▼▼▼

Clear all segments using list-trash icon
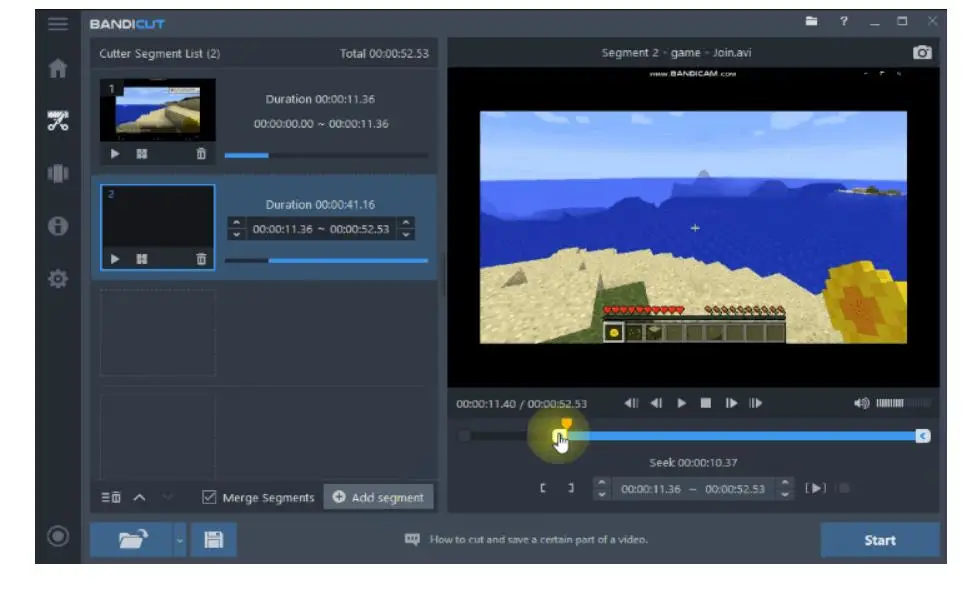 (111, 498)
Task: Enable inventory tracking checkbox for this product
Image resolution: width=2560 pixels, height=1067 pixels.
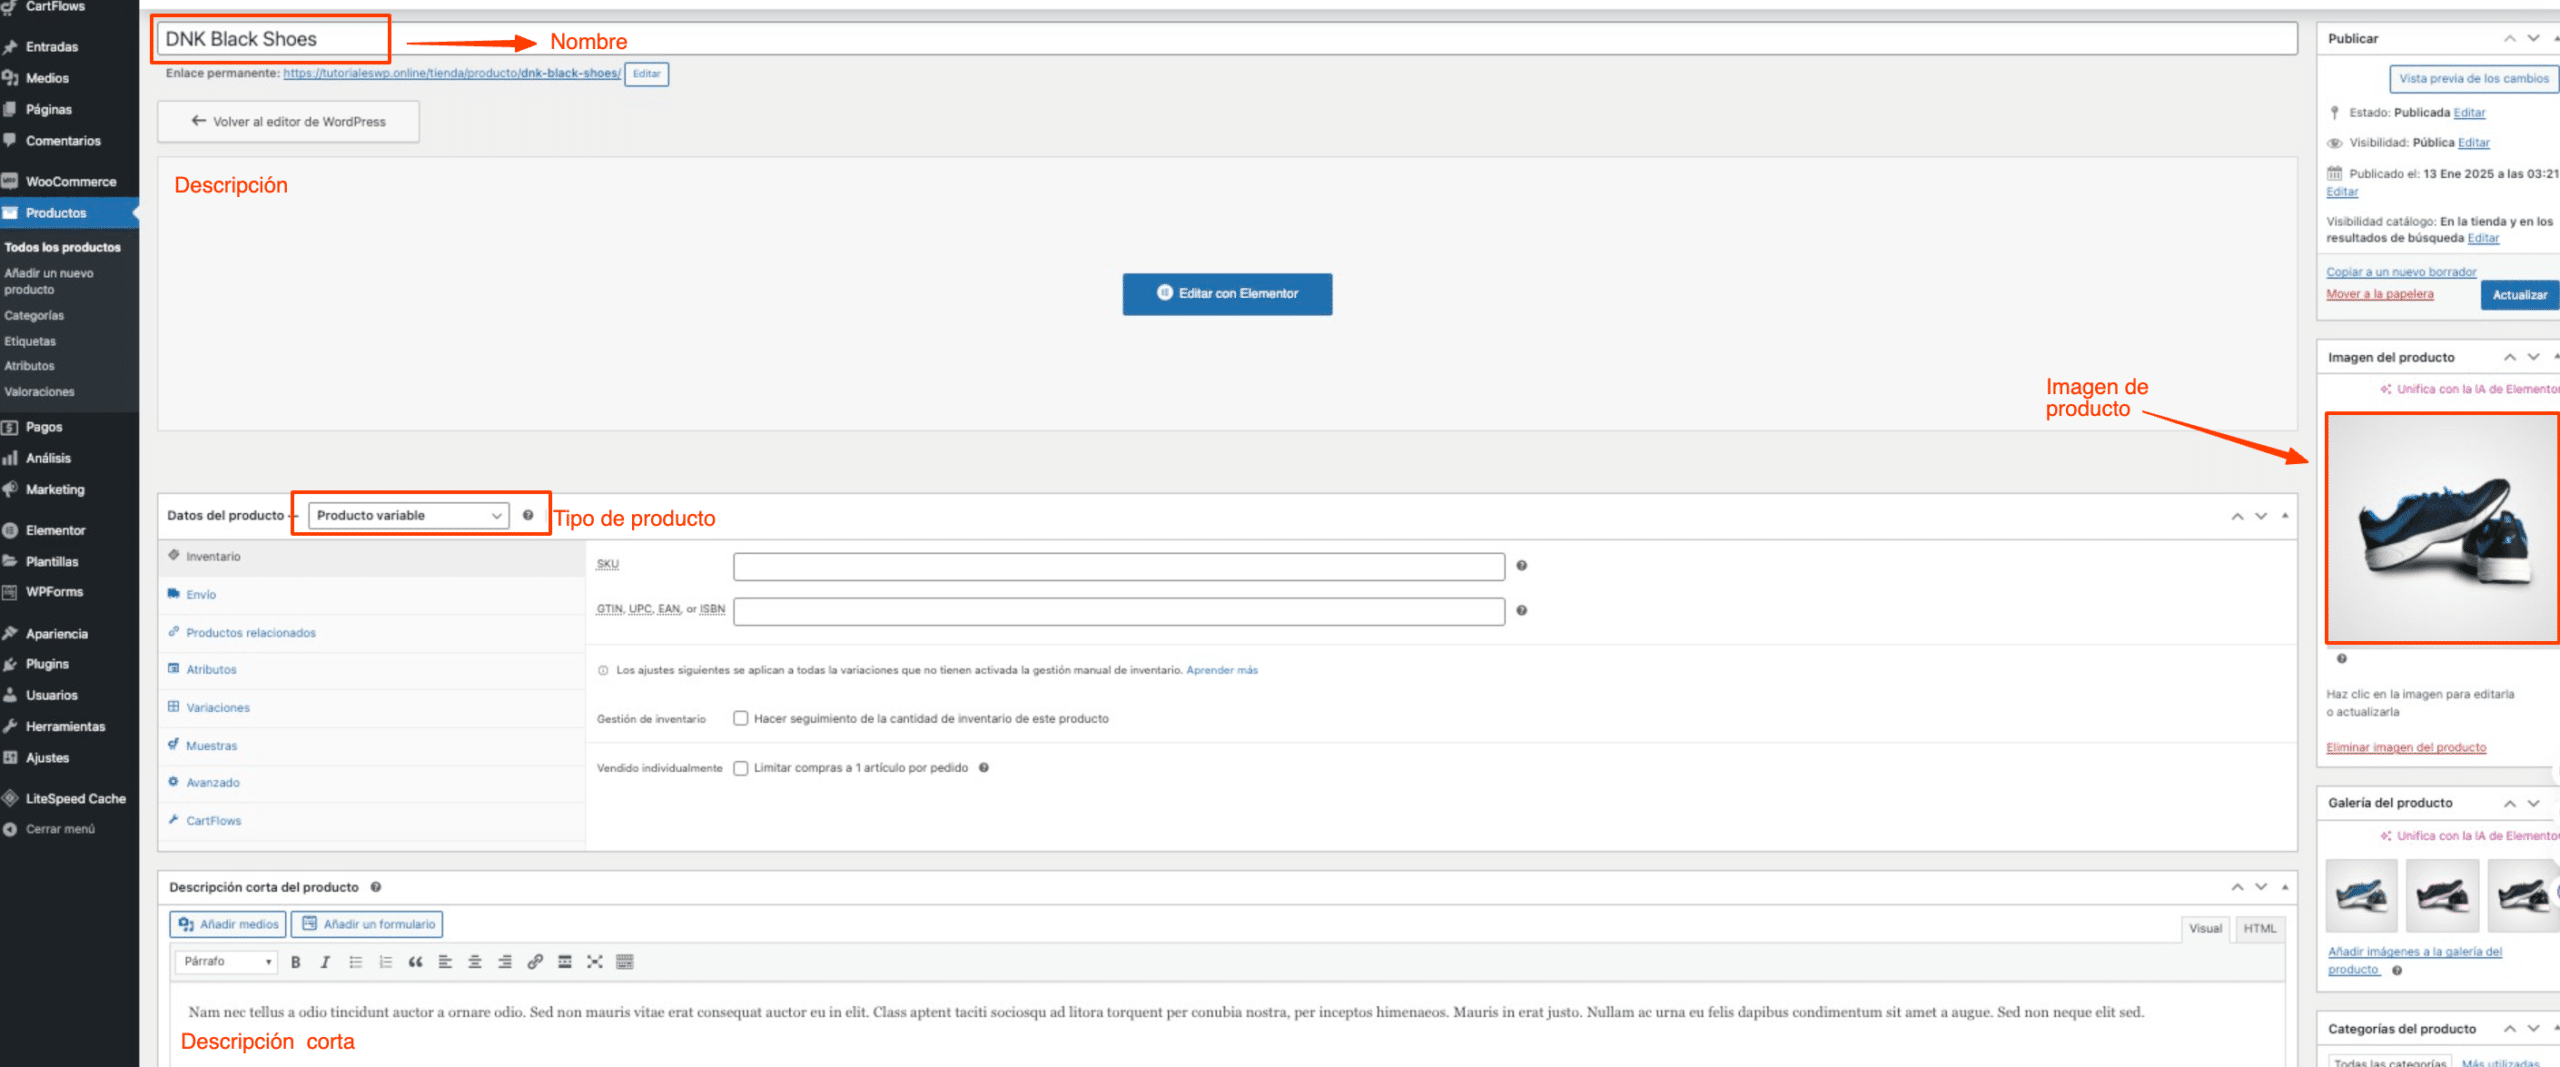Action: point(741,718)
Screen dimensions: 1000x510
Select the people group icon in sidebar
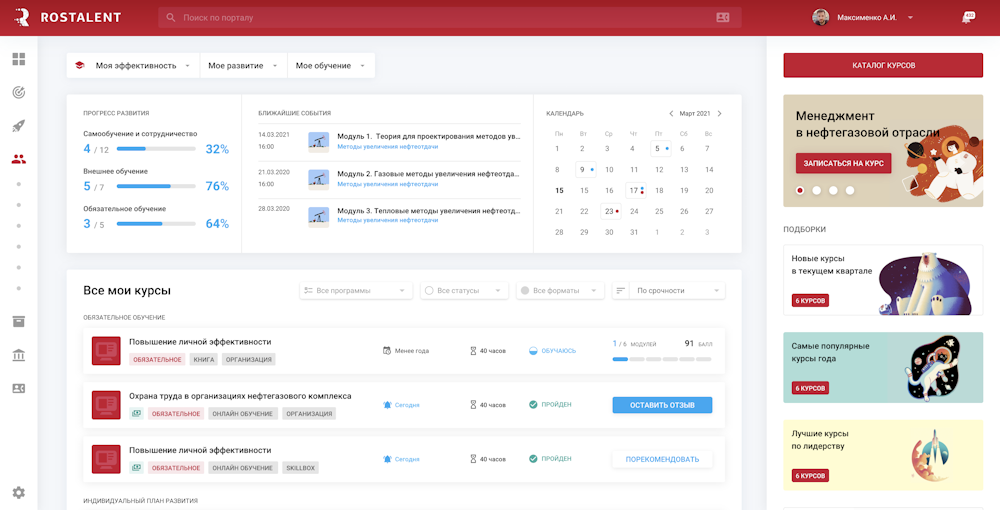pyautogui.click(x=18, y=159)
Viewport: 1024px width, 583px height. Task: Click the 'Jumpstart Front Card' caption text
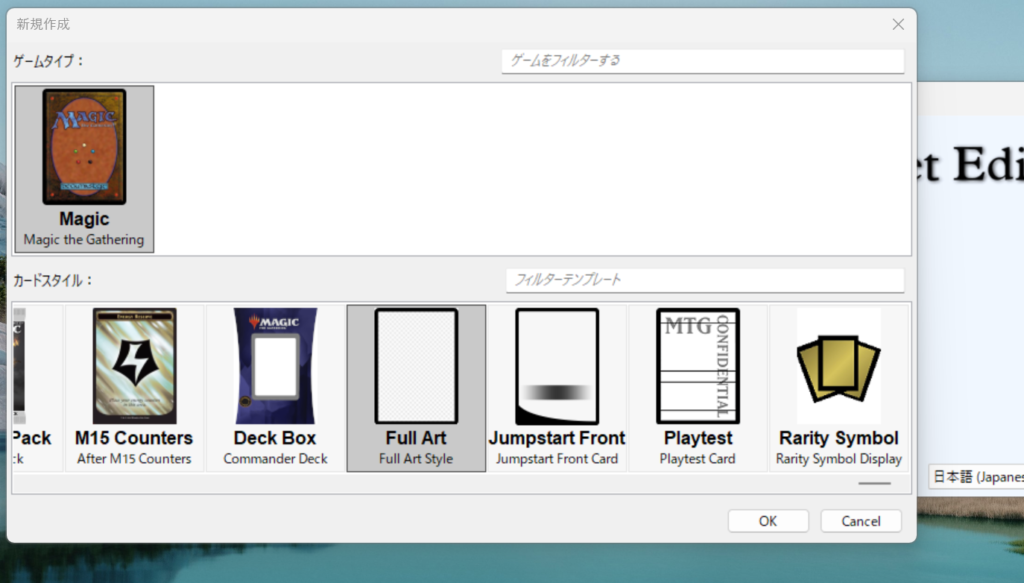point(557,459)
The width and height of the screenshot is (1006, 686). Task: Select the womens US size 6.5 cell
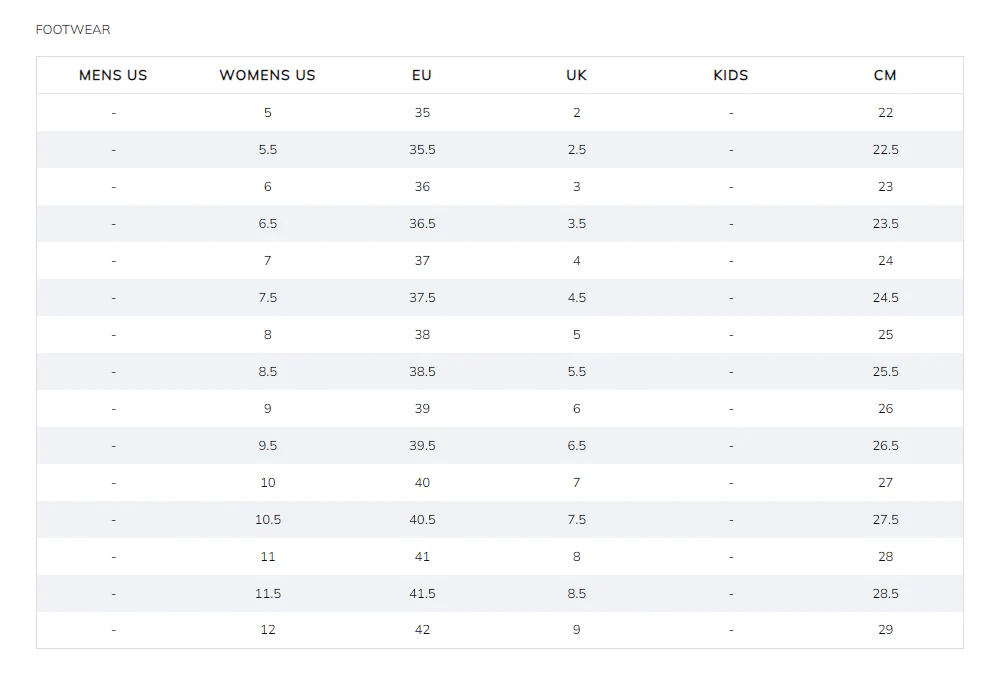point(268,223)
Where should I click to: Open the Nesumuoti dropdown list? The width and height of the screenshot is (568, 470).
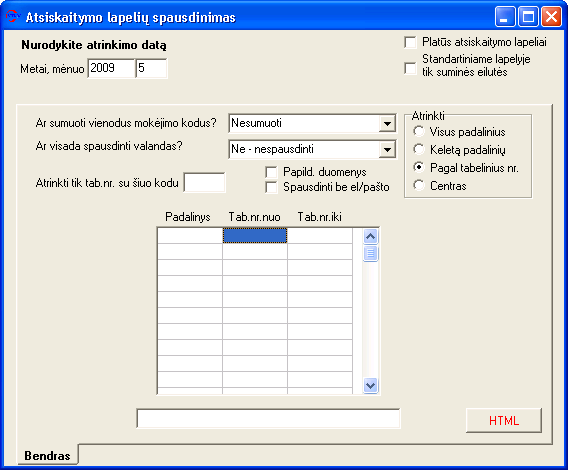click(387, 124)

▲▲▲

▶ _Problem_
Print every record above exactly, but no pictures.

▶ _Completed task_
Clear all segments using list-trash icon
 (111, 498)
Task: Enable inventory tracking checkbox for this product
Image resolution: width=2560 pixels, height=1067 pixels.
Action: point(741,718)
Screen dimensions: 1000x510
Select the people group icon in sidebar
pyautogui.click(x=18, y=159)
Viewport: 1024px width, 583px height. Task: Click the 'Jumpstart Front Card' caption text
point(557,459)
The width and height of the screenshot is (1006, 686). Task: Select the womens US size 6.5 cell
point(268,223)
Where should I click to: Open the Nesumuoti dropdown list? The width and height of the screenshot is (568, 470).
click(387, 124)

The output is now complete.